L’héritage au défi de la démographie
Le constat de départ est mathématique. Avec l’allongement de l’espérance de vie, l’âge moyen auquel on hérite ne cesse de reculer. On devient souvent héritier à l’aube de la retraite, à un moment où les besoins financiers sont moins pressants. À l’inverse, les jeunes générations, confrontées à l’envolée des prix de l’immobilier et à la précarité du marché de l’emploi, ont un besoin immédiat de capital pour construire leur vie.
Or, selon une étude de BPCE L’Observatoire réalisée auprès de 2 000 Français, les retraités détiendraient une partie des clés de la sérénité financière de leurs successeurs. Car les chiffres parlent d’eux-mêmes : les pensionnés détiennent aujourd’hui 41 % du patrimoine net en France.
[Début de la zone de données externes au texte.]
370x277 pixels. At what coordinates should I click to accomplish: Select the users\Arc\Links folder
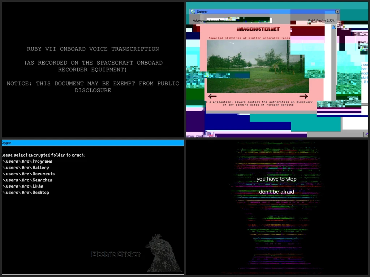[x=23, y=186]
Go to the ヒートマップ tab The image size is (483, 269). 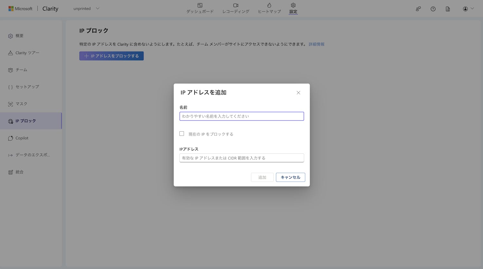(x=269, y=8)
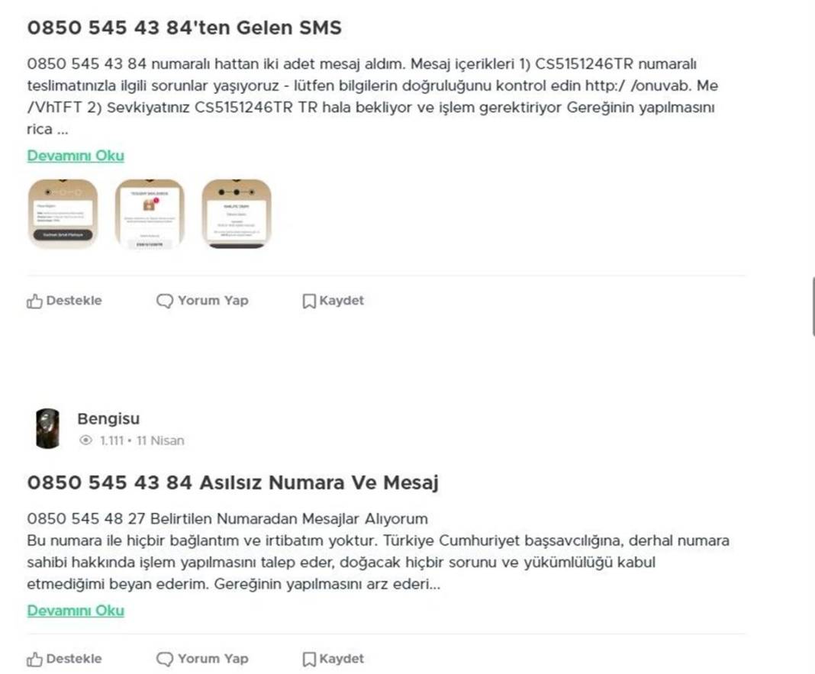Image resolution: width=815 pixels, height=674 pixels.
Task: Toggle support for Bengisu's post using Destekle
Action: click(x=65, y=658)
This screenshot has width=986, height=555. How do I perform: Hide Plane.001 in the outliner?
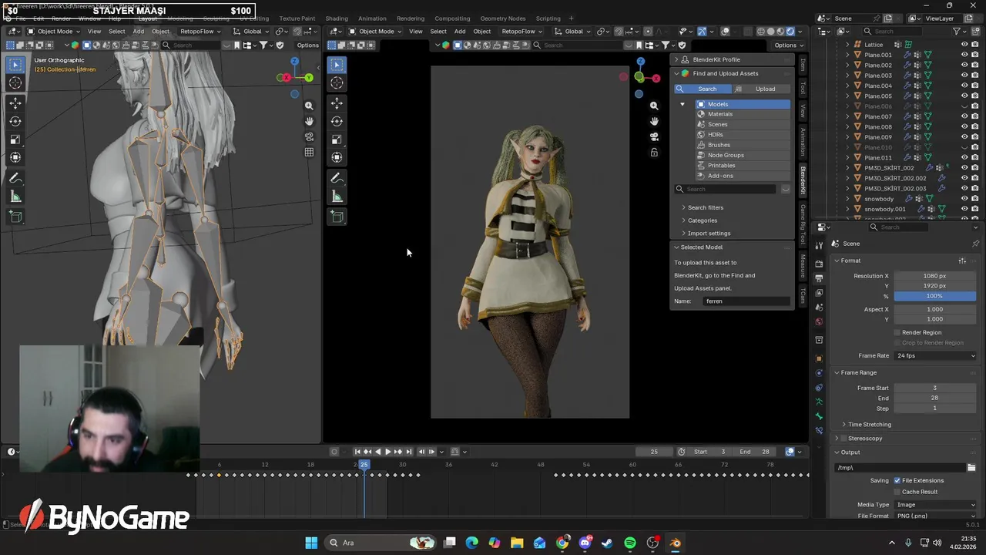coord(964,55)
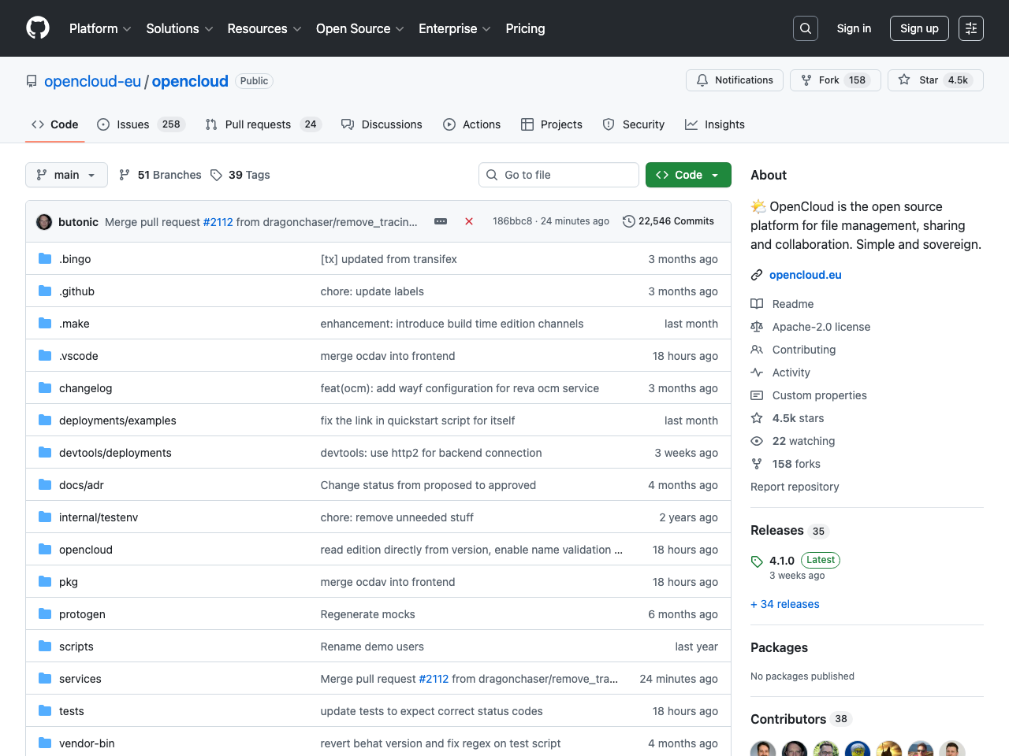Click the Sign up button
Screen dimensions: 1009x756
click(919, 28)

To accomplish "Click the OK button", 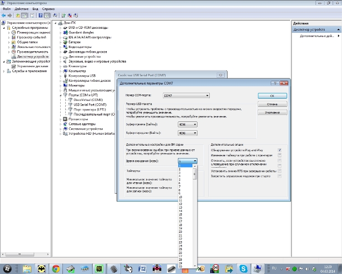I will [272, 96].
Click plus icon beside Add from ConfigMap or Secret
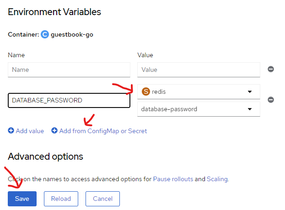The width and height of the screenshot is (285, 210). click(x=54, y=130)
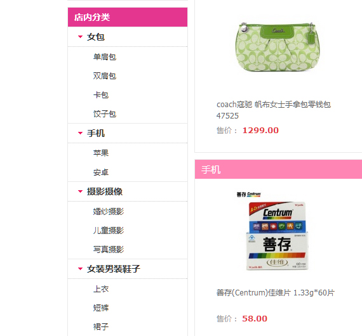Select the 卡包 subcategory
This screenshot has width=362, height=336.
click(x=100, y=95)
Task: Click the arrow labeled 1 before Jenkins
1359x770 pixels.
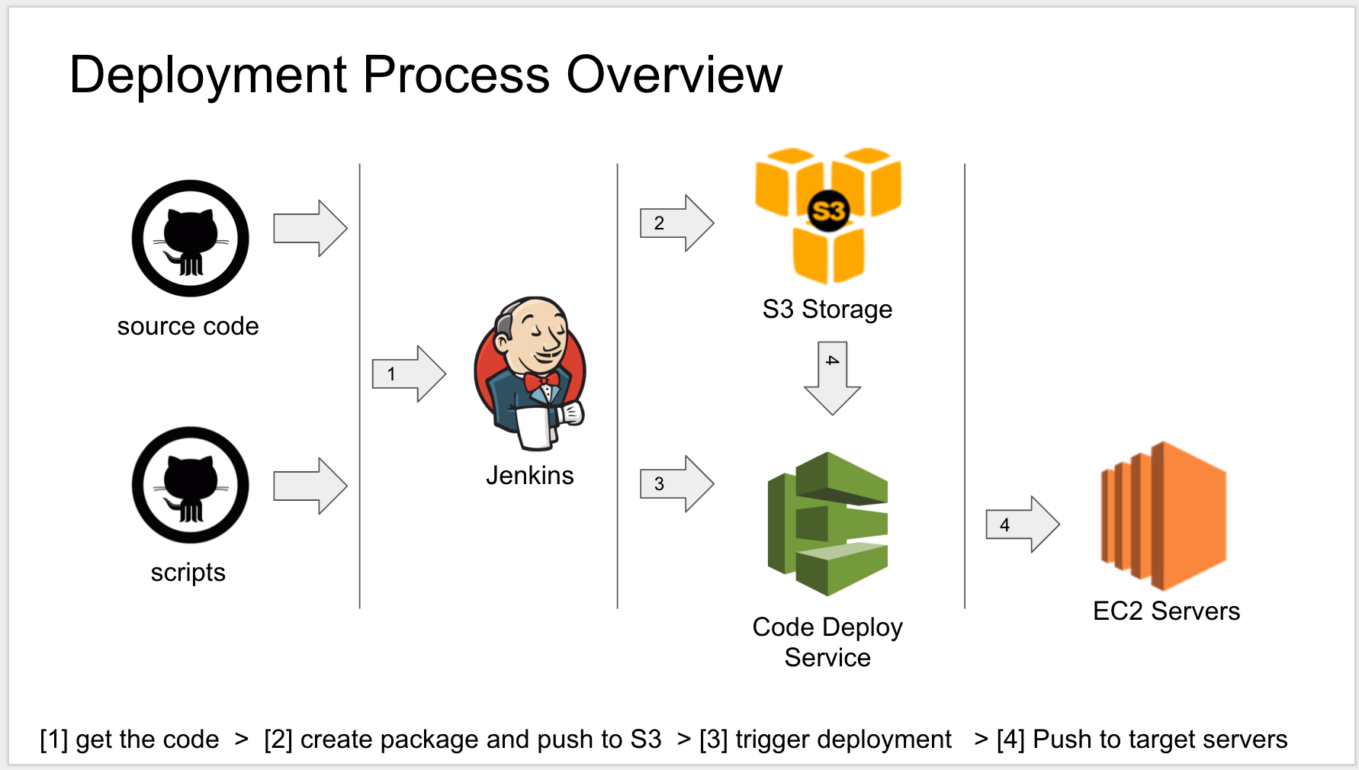Action: (x=409, y=374)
Face à cette concentration des richesses chez les seniors, la solidarité familiale s’organise donc… et se modifie en profondeur.
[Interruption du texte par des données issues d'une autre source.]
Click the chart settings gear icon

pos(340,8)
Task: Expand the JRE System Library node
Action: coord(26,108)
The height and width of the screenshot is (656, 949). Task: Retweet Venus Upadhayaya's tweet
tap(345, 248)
50 % des Français prêts à sauter une génération
Plus d’un Français sur deux (52 %) envisage ainsi de « passer son tour » pour permettre à ses enfants de bénéficier d’un coup de pouce financier au moment où ils en ont le plus besoin, plutôt que d’attendre deux décennies supplémentaires. « L’héritage, bien que perçu comme fiscalement lourd, joue un rôle crucial dans la préservation du patrimoine familial et la sécurisation de l’avenir des proches, une prise de conscience qui s’accroît avec l’âge », note encore BPCE L’Observatoire.
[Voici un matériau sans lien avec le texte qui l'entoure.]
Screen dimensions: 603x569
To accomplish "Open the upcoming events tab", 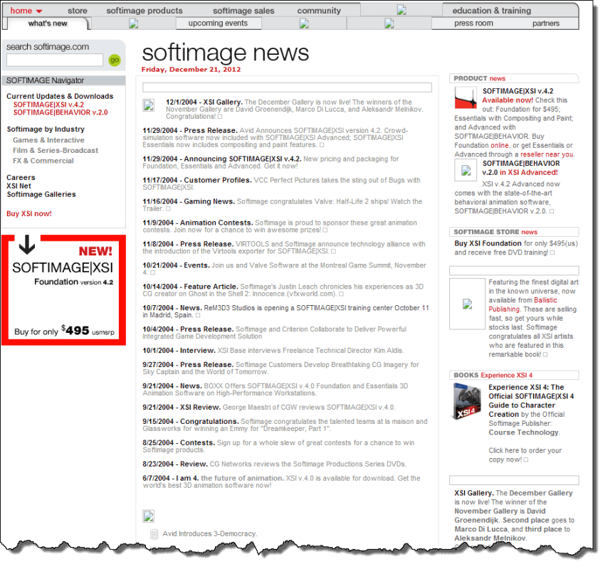I will (x=218, y=23).
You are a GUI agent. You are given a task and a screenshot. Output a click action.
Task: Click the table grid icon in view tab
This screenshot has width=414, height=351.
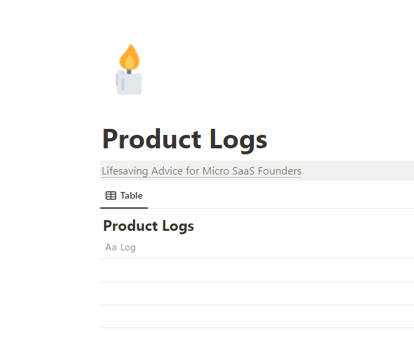tap(111, 196)
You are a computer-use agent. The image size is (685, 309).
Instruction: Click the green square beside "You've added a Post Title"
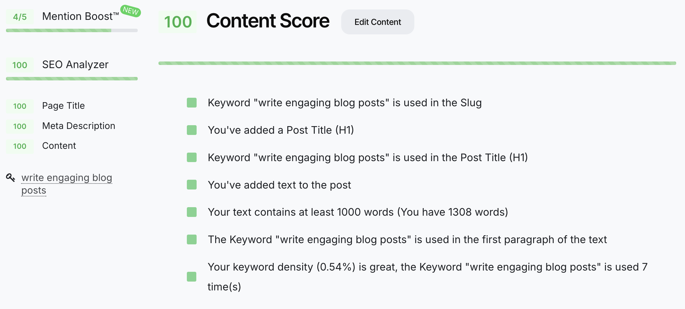(192, 130)
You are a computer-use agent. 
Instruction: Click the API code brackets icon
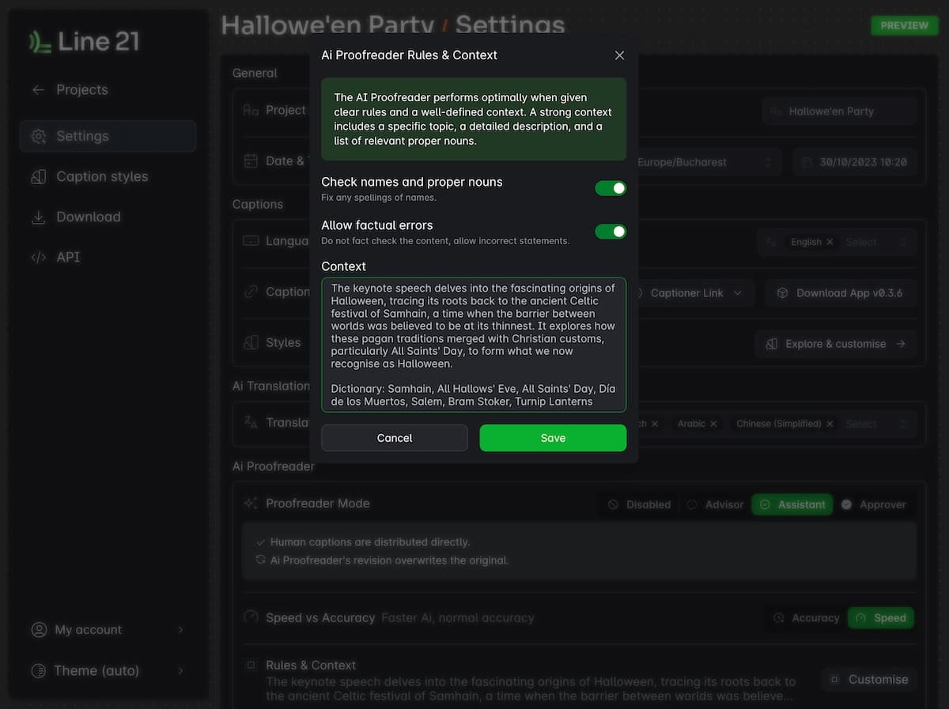(38, 258)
Les trois piliers du renoncement
Pourquoi une telle décision, qui peut paraître radicale ? L’étude identifie trois motivations principales :
- La protection de la descendance : Pour 32 % des sondés, l’objectif est de sécuriser l’avenir des enfants face aux aléas économiques.
- L’optimisation fiscale : 31 % voient dans le saut générationnel un moyen de réduire les droits de succession globaux en évitant que le patrimoine ne soit taxé deux fois (une fois lors de la transmission aux parents, puis une seconde fois vers les petits-enfants).
- La paix familiale : Pour 30 %, anticiper et clarifier les flux financiers permet d’éviter les tensions futures.
Du côté des dispositifs utilisés, l’assurance-vie reste l’outil privilégié (plébiscité par 31 % des sondés). Viennent ensuite la donation-partage et le démembrement (22 %), puis le don familial (11 %).